You can use either to interact with S3.

To connect to the low-level client interface, you must use Boto3’s client(). You then pass in the name of the service you want to connect to, in this case, s3:

import boto3
s3_client = boto3.client('s3')

To connect to the high-level interface, you’ll follow a similar approach, but use resource():

import boto3
s3_resource = boto3.resource('s3')

You’ve successfully connected to both versions, but now you might be wondering, “Which one should I use?”

With clients, there is more programmatic work to be done. The majority of the client operations give you a dictionary response. To get the exact information that you need, you’ll have to parse that dictionary yourself. With resource methods, the SDK does that work for you.

With the client, you might see some slight performance improvements. The disadvantage is that your code becomes less readable than it would be if you were using the resource. Resources offer a better abstraction, and your code will be easier to comprehend.

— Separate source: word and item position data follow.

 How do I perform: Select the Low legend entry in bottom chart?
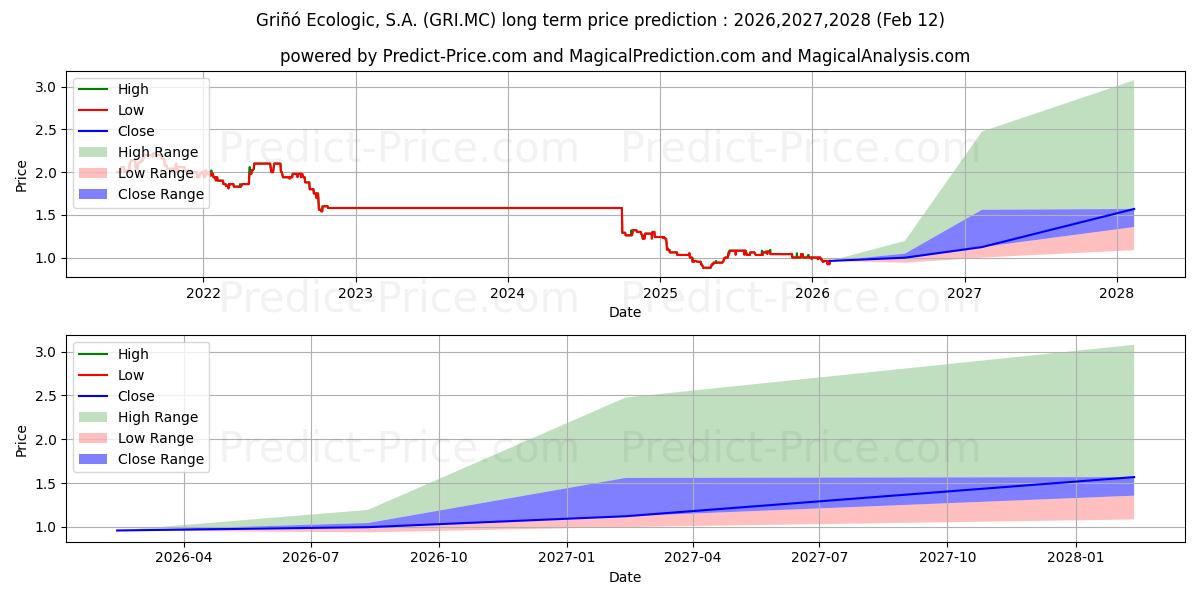pyautogui.click(x=131, y=375)
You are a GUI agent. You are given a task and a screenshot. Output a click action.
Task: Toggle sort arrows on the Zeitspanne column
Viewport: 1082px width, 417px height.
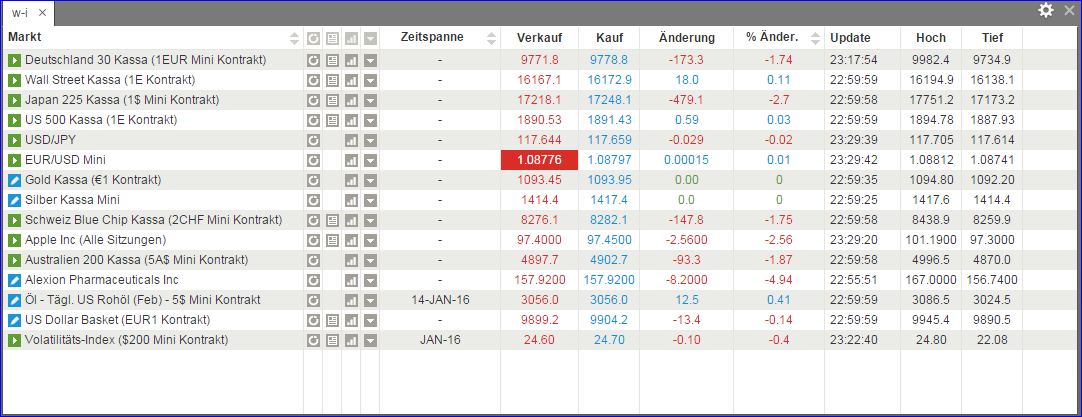(491, 38)
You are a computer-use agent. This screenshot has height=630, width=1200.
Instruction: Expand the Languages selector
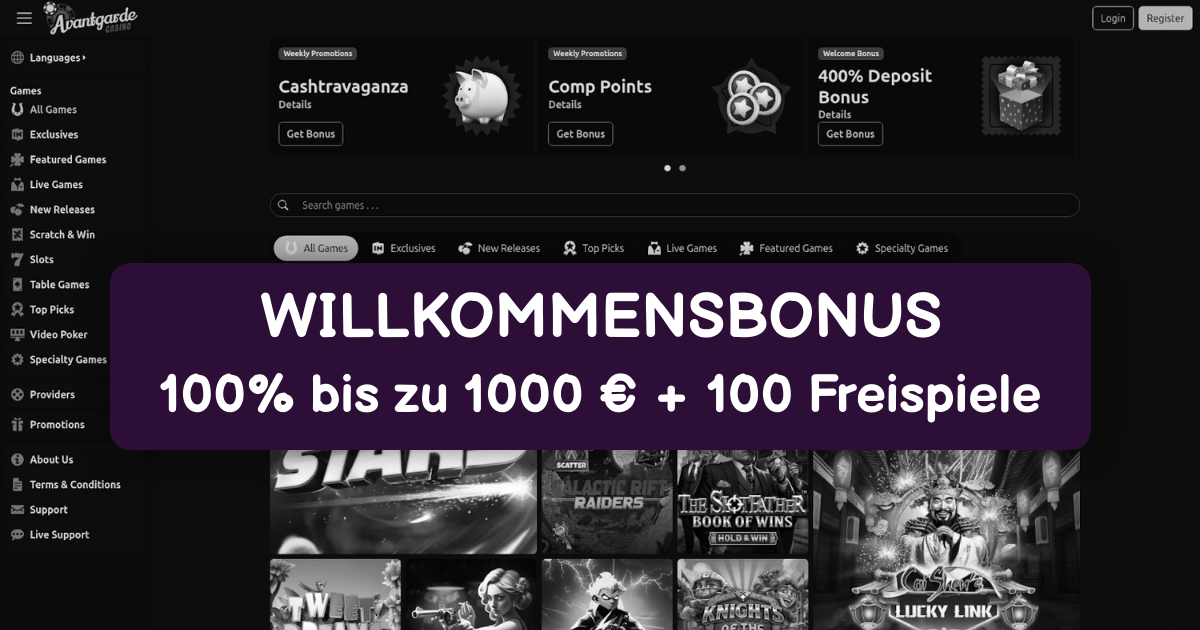pyautogui.click(x=48, y=58)
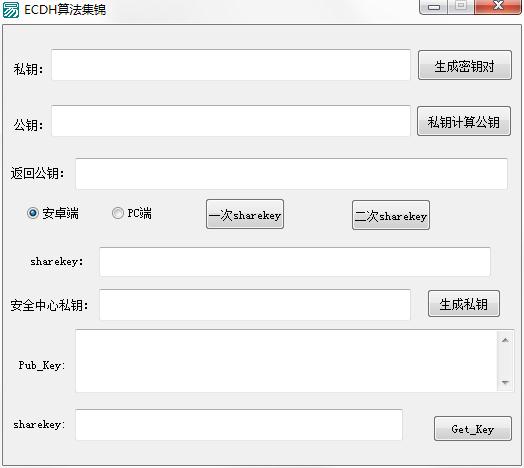This screenshot has height=468, width=524.
Task: Click the 二次sharekey button
Action: (x=391, y=215)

Understanding how the client and the resource are generated is also important when you’re considering which one to choose:

  • Boto3 generates the client from a JSON service definition file. The client’s methods support every single type of interaction with the target AWS service.
  • Resources, on the other hand, are generated from JSON resource definition files.

Boto3 generates the client and the resource from different definitions. As a result, you may find cases in which an operation supported by the client isn’t offered by the resource. Here’s the interesting part: you don’t need to change your code to use the client everywhere. For that operation, you can access the client directly via the resource like so: s3_resource.meta.client.

One such client operation is .generate_presigned_url(), which enables you to give your users access to an object within your bucket for a set period of time, without requiring them to have AWS credentials.

Common Operations

Now that you know about the differences between clients and resources, let’s start using them to build some new S3 components.

Creating a Bucket

To start off, you need an S3 bucket. To create one programmatically, you must first choose a name for your bucket. Remember that this name must be unique throughout the whole AWS platform, as bucket names are DNS compliant. If you try to create a bucket, but another user has already claimed your desired bucket name, your code will fail. Instead of success, you will see the following error: botocore.errorfactory.BucketAlreadyExists.

You can increase your chance of success when creating your bucket by picking a random name. You can generate your own function that does that for you. In this implementation, you’ll see how using the uuid module will help you achieve that. A UUID4’s string representation is 36 characters long (including hyphens), and you can add a prefix to specify what each bucket is for.

Related:  Basic Useful Functions for PySpark DataFrame

Here’s a way you can achieve that:

import uuid
def create_bucket_name(bucket_prefix):
    # The generated bucket name must be between 3 and 63 chars long
    return ''.join([bucket_prefix, str(uuid.uuid4())])

You’ve got your bucket name, but now there’s one more thing you need to be aware of: unless your region is in the United States, you’ll need to define the region explicitly when you are creating the bucket. Otherwise you will get an IllegalLocationConstraintException.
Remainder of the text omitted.